*Prompt 1:*
In the forum post below, rewrite the paragraph that begins "For example, caliber swaps take time" as a short list that keeps its main facts.

View Single Post
Old December 27, 2012, 06:32 PM   #13
Lost Sheep
Senior Member
 
Join Date: January 24, 2009
Location: Anchorage Alaska
Posts: 3,341
Wrong: Start with a couple of manuals.

Quote:
Originally Posted by vito
I recently took a class on reloading but have not yet started doing anything with what I learned. I now am ready to start buying the equipment needed, starting with a press.
ABC's of Reloading and borrow as many manuals as you can get (Library?) and read the early chapters which describe the process. Even though you took a class (good for you, by the way), reading different writing styles will expose you to a useful variety of viewpoints and areas of emphasis. Also, you will learn about different styles of presses.

Nearly everything in posts prior to this one is good advice that I agree with (and have sometimes posted myself) so I will not repeat them in this post. (I said, nearly, mind you, but I won't belabor the minor points.)

What I wish to expand upon is this: Type of press.

If you want more than a couple hundred rounds of only one caliber per session, you will probably want a progressive eventually.

If you want to load smaller quantities of a few different calibers, a turret might be able to keep up with a progressive.

For example, caliber swaps take time and if you want to take 2 hours in an afternoon to load 50 .357 Magnum, 50 9mm, 50 44 Magnum, and 50 45ACP you could do it with either a progressive or a turret. But with a progressive you might spend more time switching calibers than actually pulling the handle. With a turret you will pull the handle thrice or quadruple the number of times, but swapping calibers takes almost no time at all.

*Supplied records:*
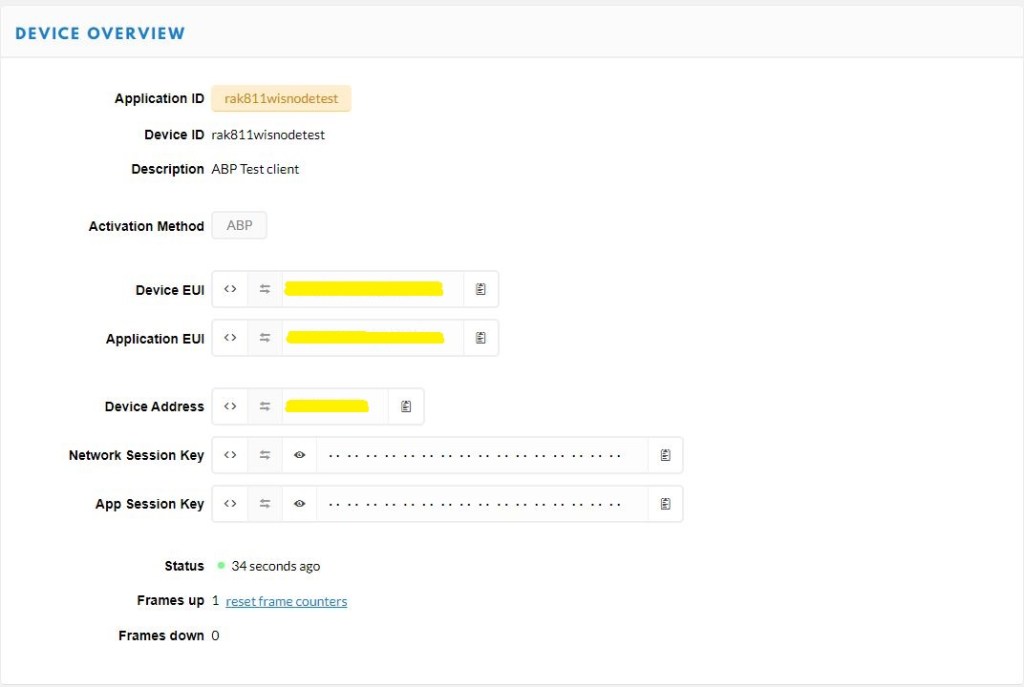Viewport: 1024px width, 687px height.
Task: Copy Device EUI to clipboard
Action: pos(481,289)
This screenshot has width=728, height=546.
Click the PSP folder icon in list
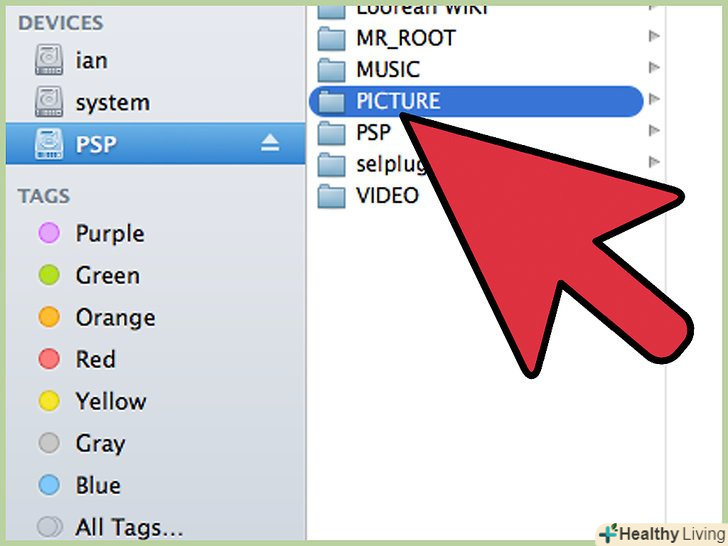tap(332, 132)
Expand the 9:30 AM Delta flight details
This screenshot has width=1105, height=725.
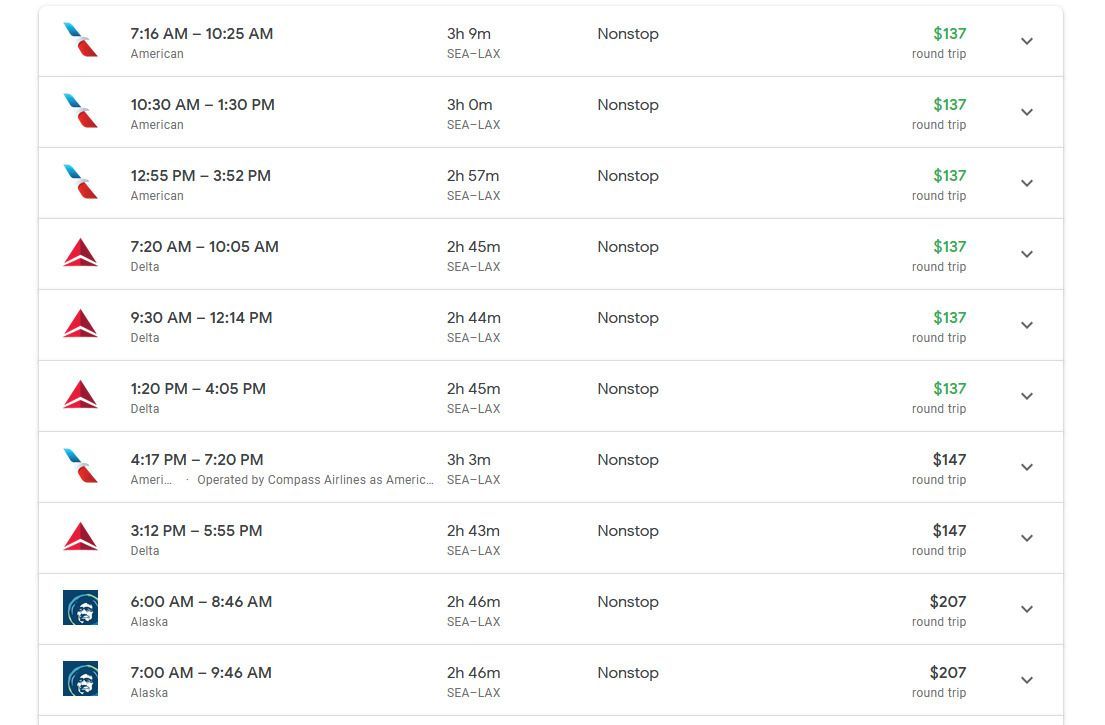click(1027, 326)
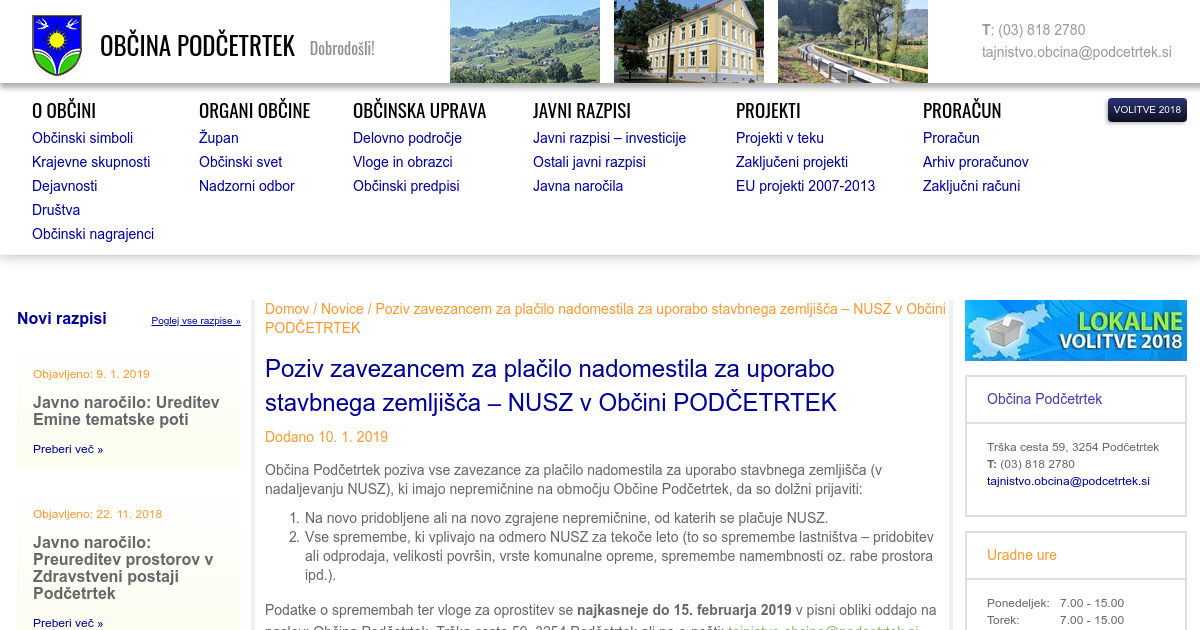
Task: Click the Novice breadcrumb link
Action: tap(342, 309)
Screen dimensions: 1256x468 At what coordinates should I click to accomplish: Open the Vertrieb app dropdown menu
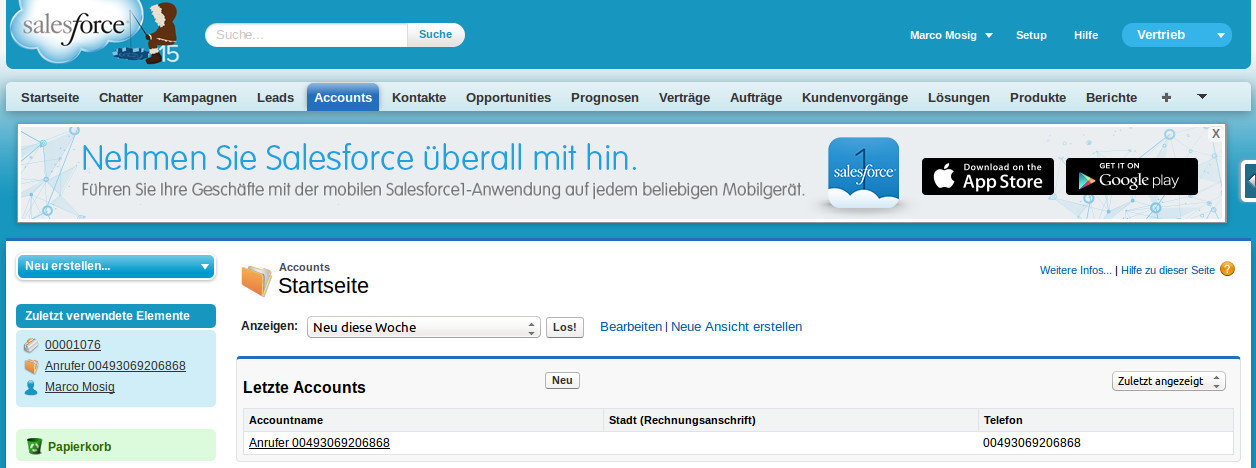pos(1176,35)
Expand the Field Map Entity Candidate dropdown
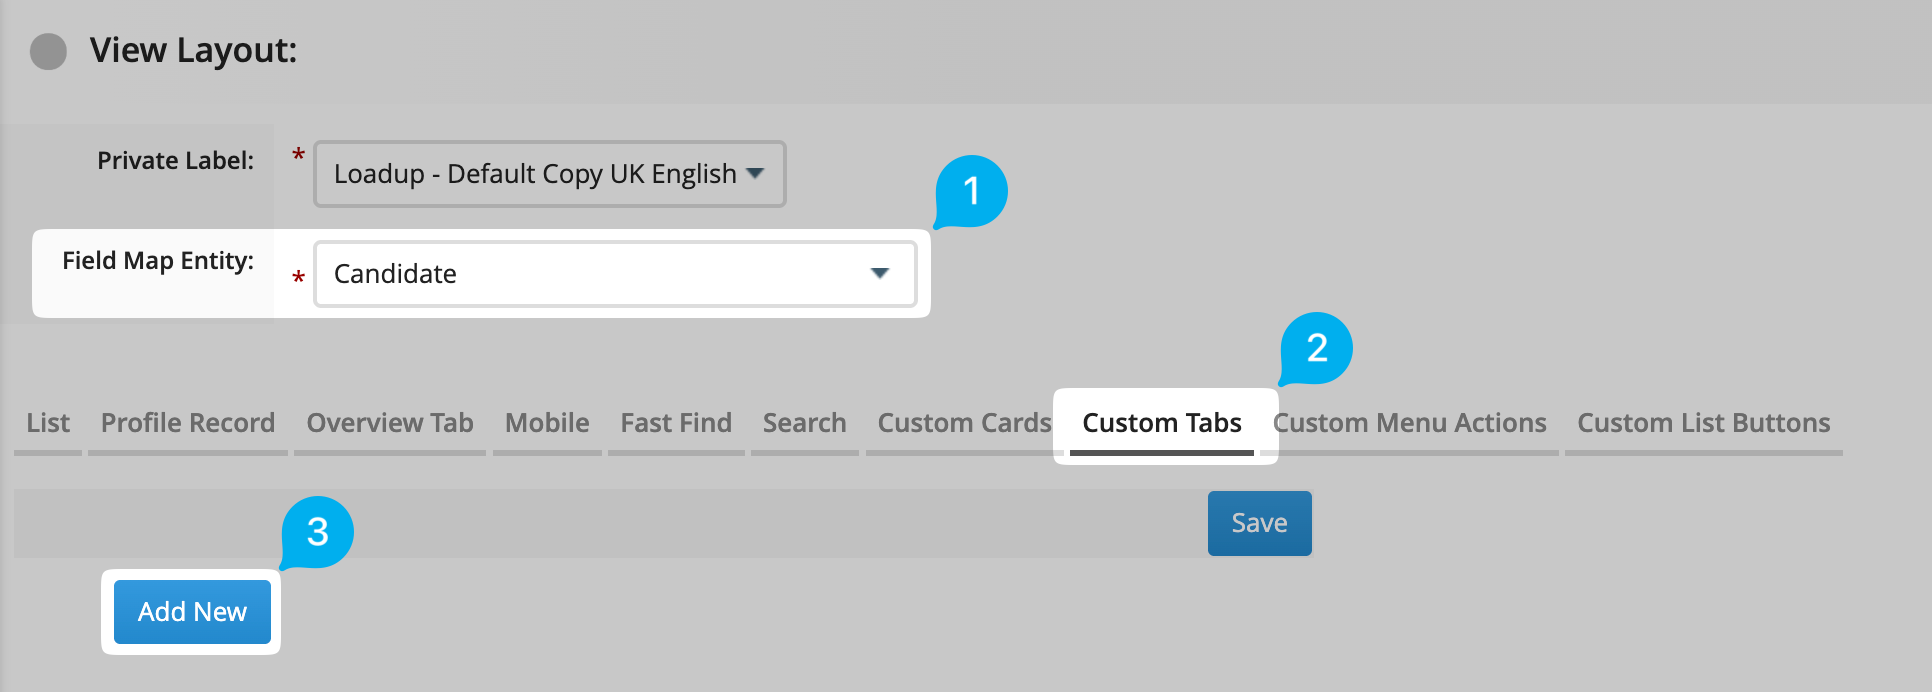 [614, 274]
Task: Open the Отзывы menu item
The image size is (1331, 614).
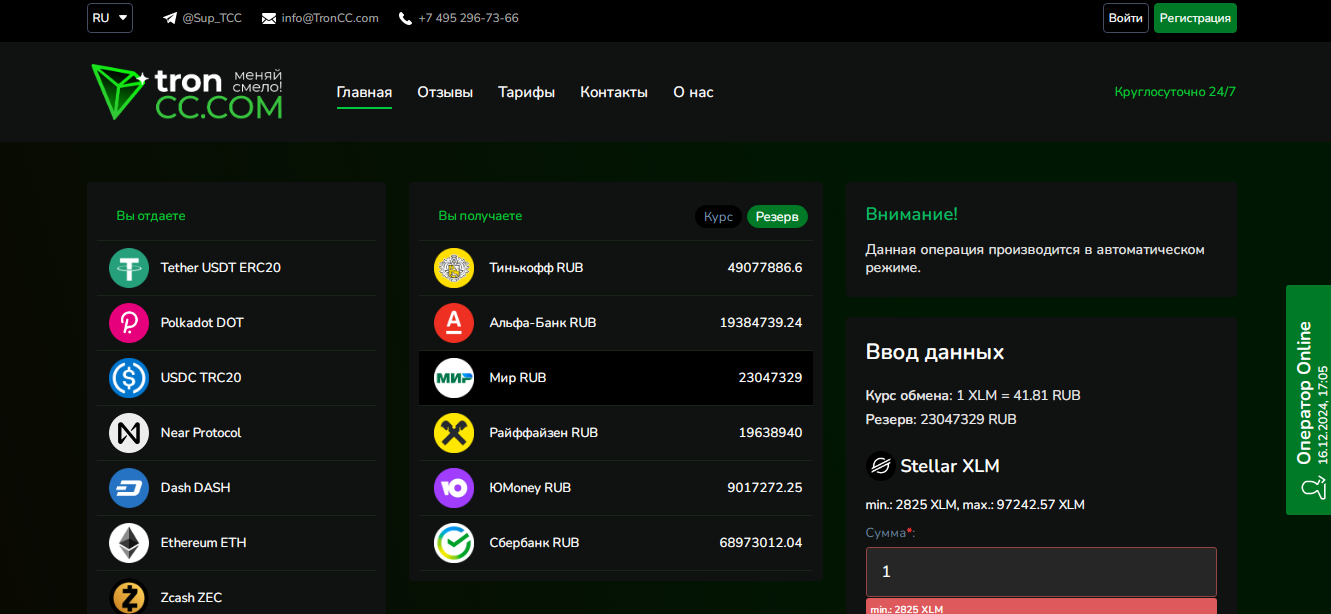Action: coord(445,92)

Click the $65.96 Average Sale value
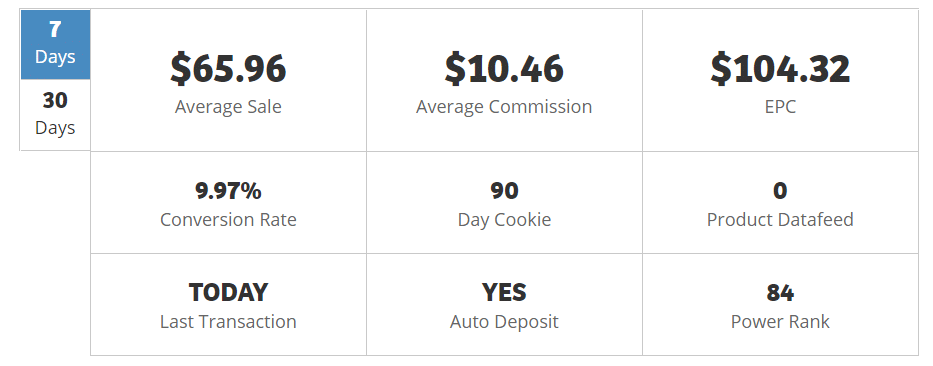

*Prompt 2:*
Substitute "drop-down" for "dropdown" in the stretch of rows from their start through the line containing "Action: coord(445,92)", change nothing else, and give only those lines with the pictures left out.

*Written reply 1:*
- Caliber swaps take time.
- Loading 50 rounds each of .357 Magnum, 9mm, 44 Magnum, and 45ACP in 2 hours one afternoon is possible on either a progressive or a turret press.
- With a progressive, you might spend more time switching calibers than pulling the handle.
- With a turret, you pull the handle three or four times as often, but swapping calibers takes almost no time.

*Written reply 2:*
Viewport: 1024px width, 687px height.
Task: Copy Device EUI to clipboard
Action: pos(481,289)
This screenshot has width=728, height=546.
Click the PSP folder icon in list
tap(332, 132)
Expand the 9:30 AM Delta flight details
This screenshot has width=1105, height=725.
click(1027, 326)
Task: Click the Novice breadcrumb link
Action: tap(342, 309)
Screen dimensions: 1256x468 At what coordinates should I click to accomplish: Open the Vertrieb app drop-down menu
pos(1176,35)
Expand the Field Map Entity Candidate drop-down
 [614, 274]
Task: Open the Отзывы menu item
The image size is (1331, 614).
Action: coord(445,92)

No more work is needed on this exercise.